→ EXERCISE PROMPT: Go through the records and extract every line with the word "agent".

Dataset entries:
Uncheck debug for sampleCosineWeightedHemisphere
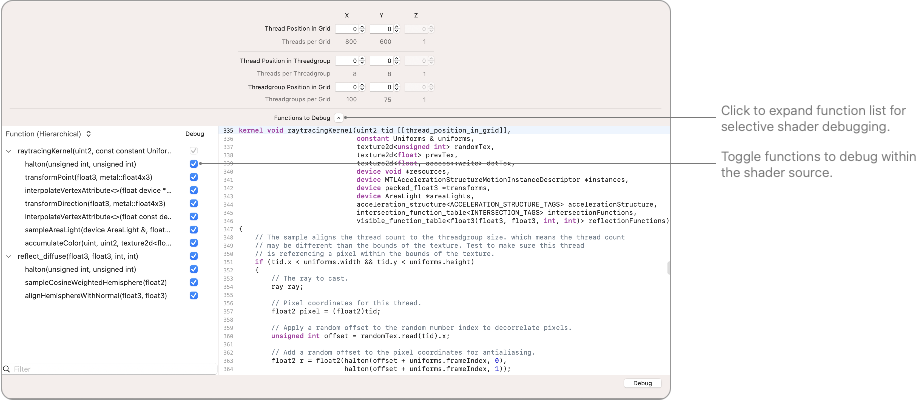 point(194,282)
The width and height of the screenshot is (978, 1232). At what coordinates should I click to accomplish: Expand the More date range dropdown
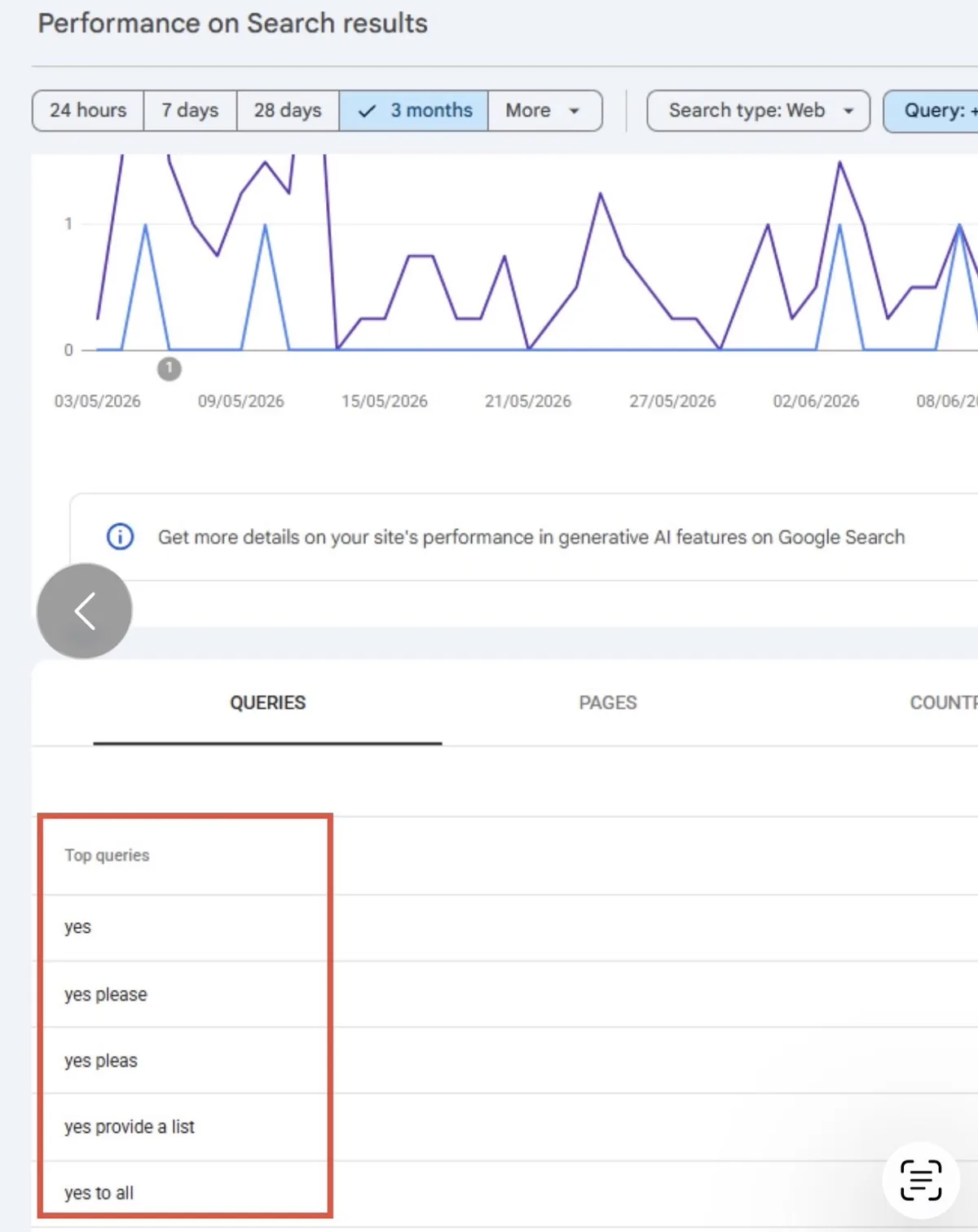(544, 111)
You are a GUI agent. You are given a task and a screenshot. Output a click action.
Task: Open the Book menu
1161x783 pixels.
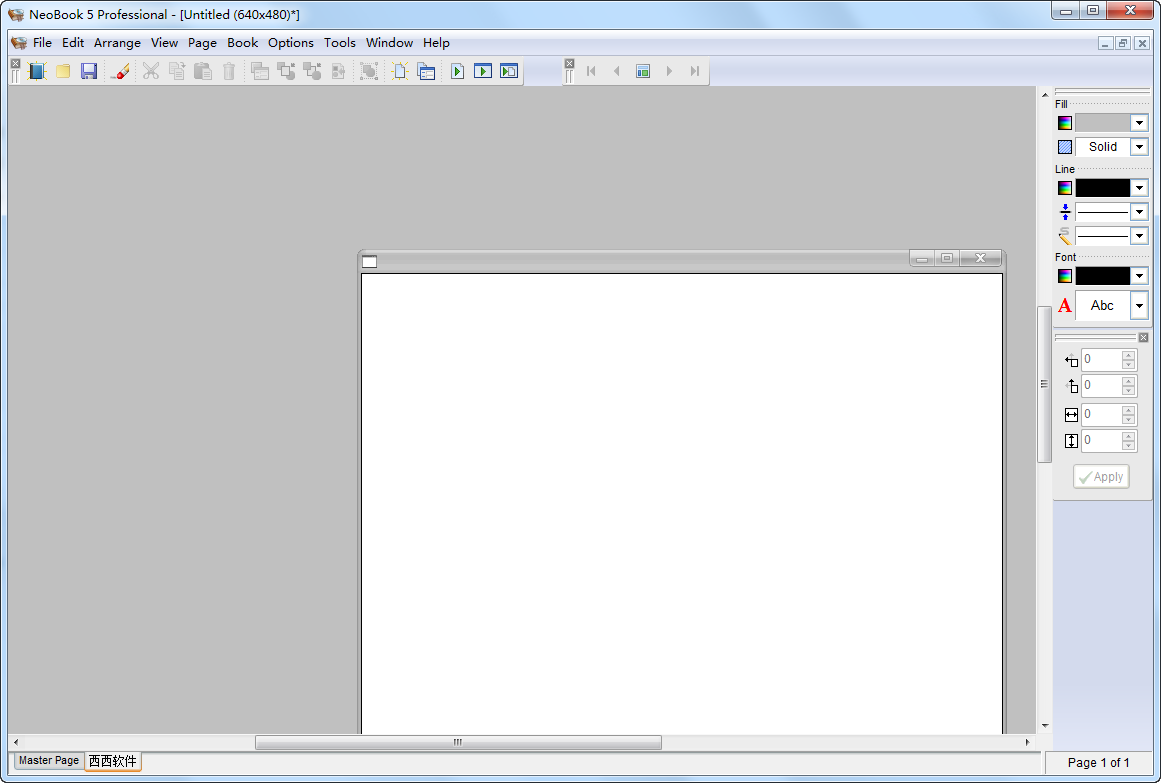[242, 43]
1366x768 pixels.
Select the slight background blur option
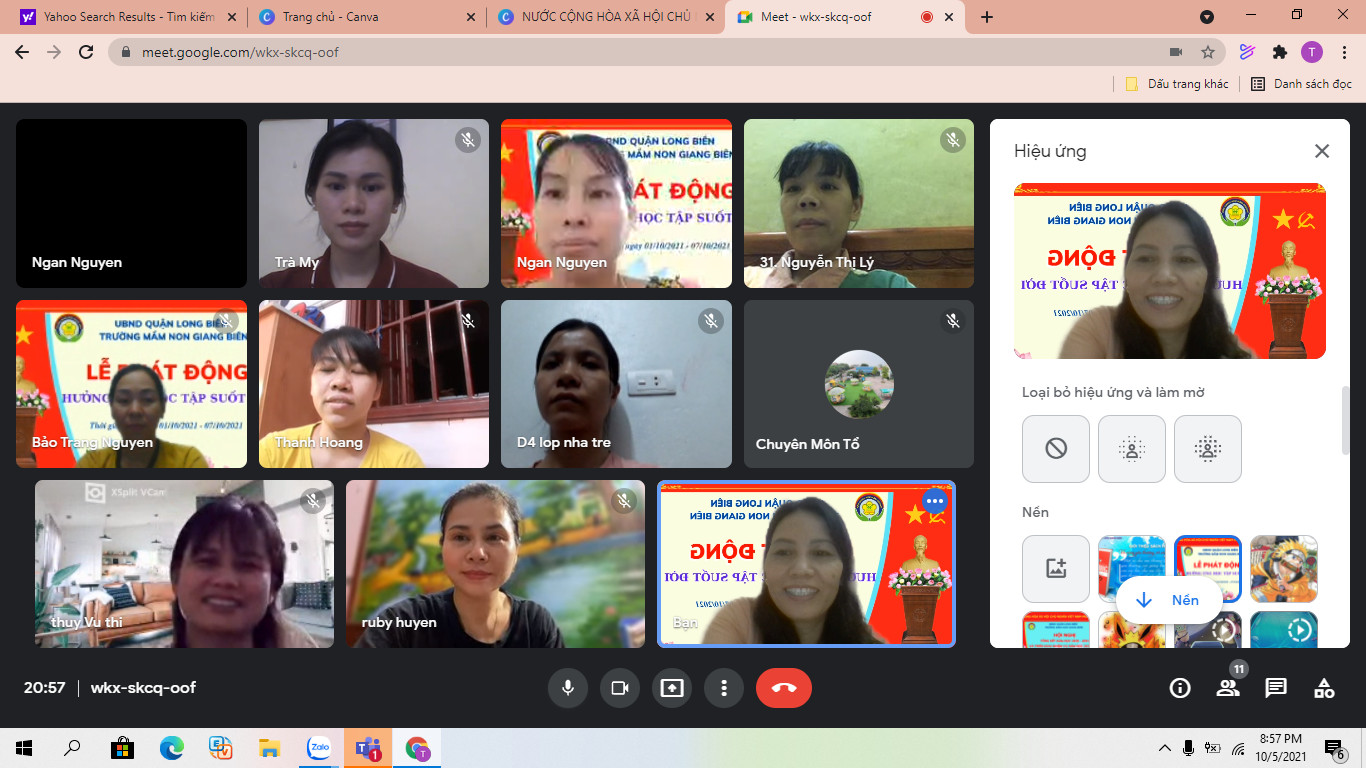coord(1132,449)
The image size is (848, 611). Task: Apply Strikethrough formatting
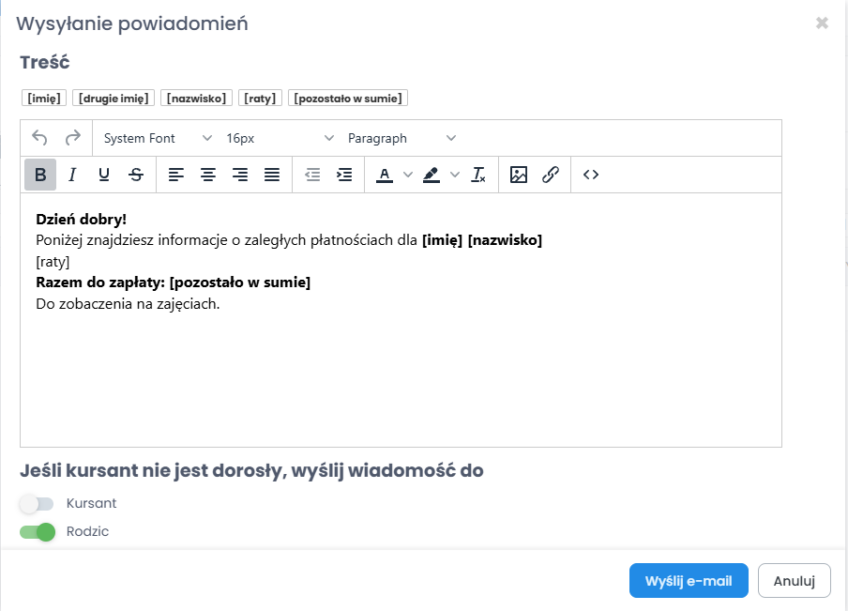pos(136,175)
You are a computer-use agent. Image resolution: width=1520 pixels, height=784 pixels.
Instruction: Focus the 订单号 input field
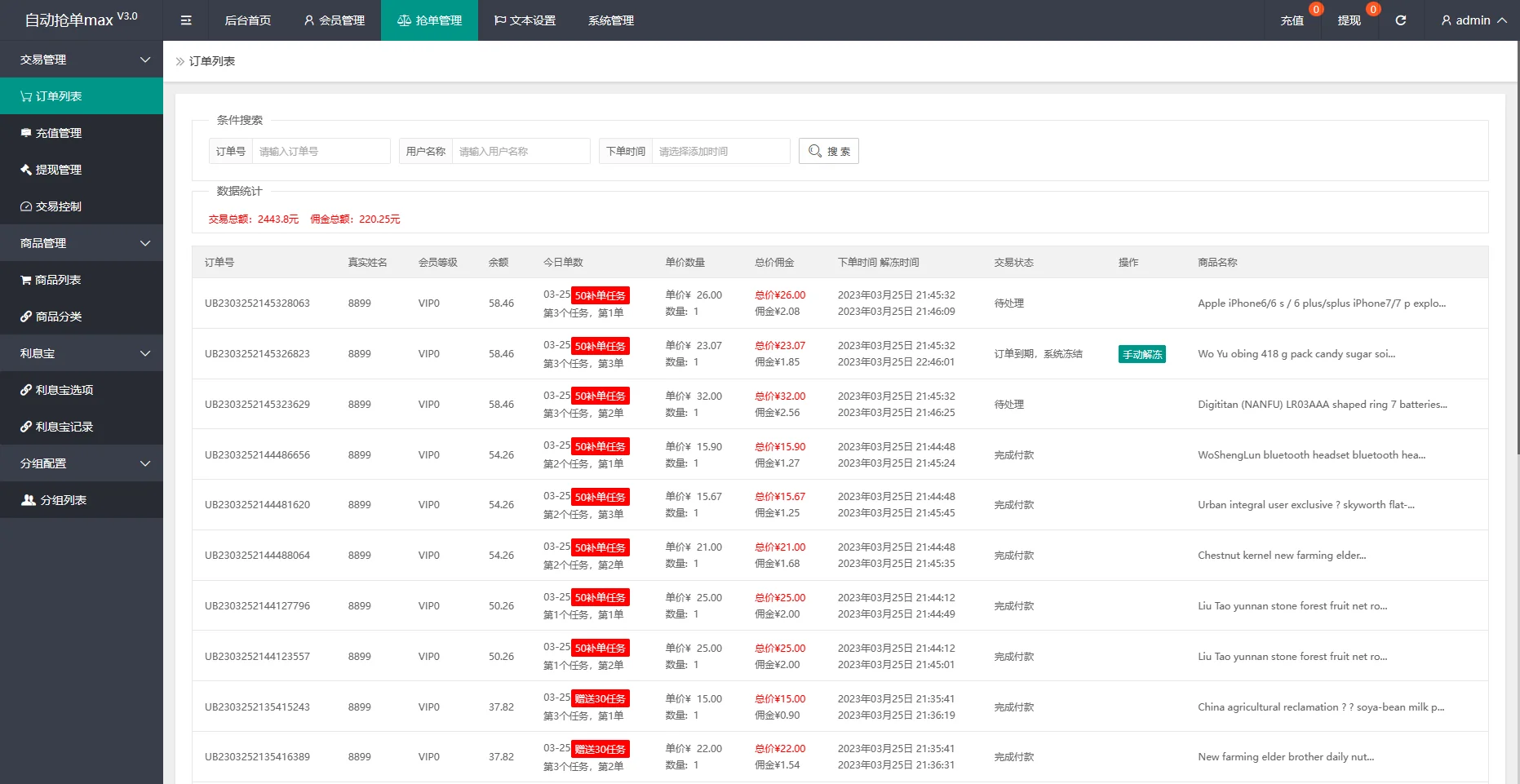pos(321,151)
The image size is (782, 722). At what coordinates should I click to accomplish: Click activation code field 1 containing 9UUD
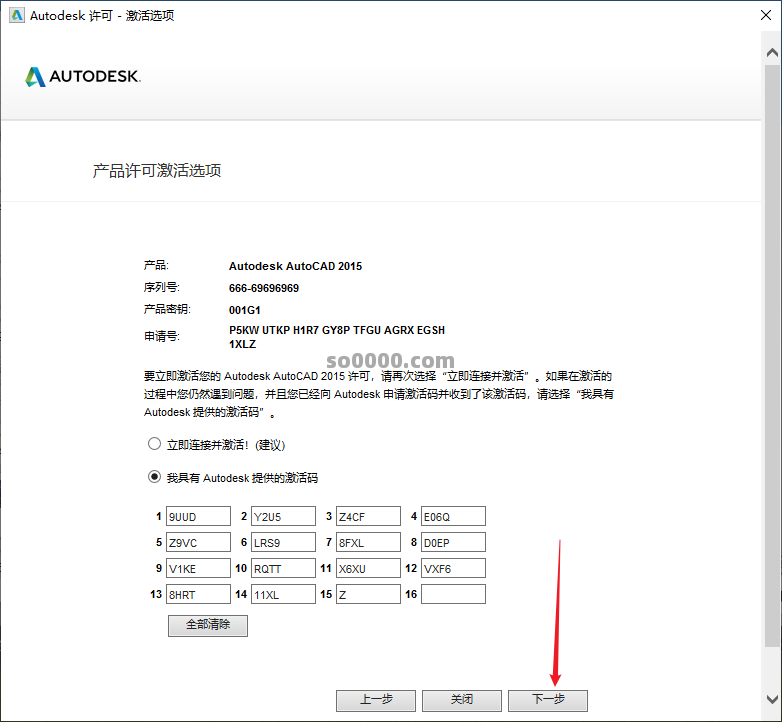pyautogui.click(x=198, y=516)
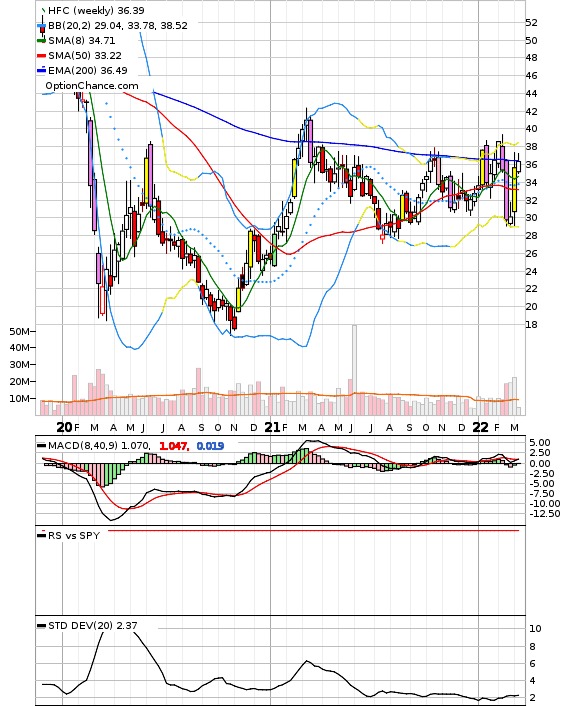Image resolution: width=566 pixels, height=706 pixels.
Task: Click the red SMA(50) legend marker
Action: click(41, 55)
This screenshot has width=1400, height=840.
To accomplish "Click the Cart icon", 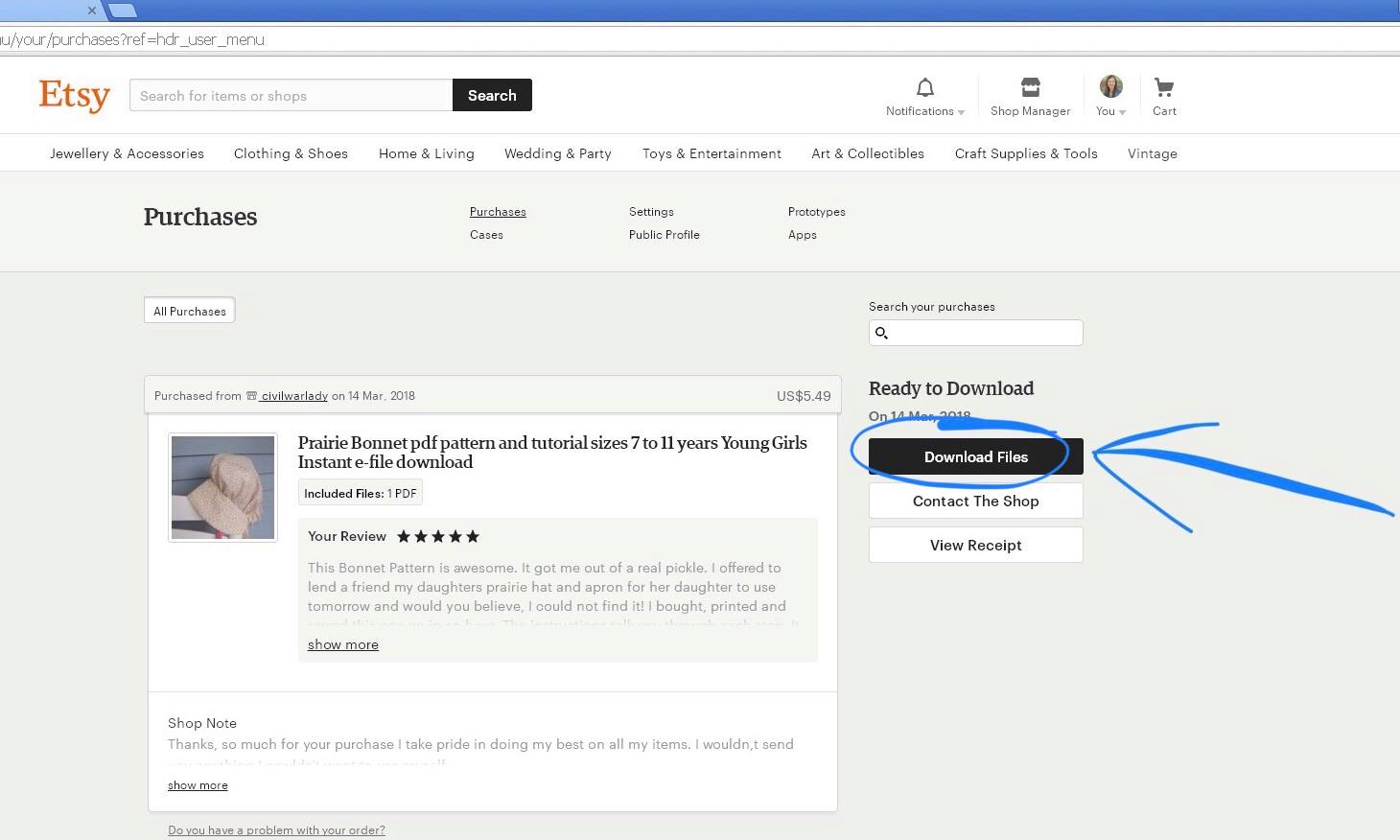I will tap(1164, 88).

→ ANSWER SPACE:
You are a GUI agent. You are given a task and a screenshot. Output a click action.
You are a computer-use agent. Image resolution: width=1520 pixels, height=784 pixels.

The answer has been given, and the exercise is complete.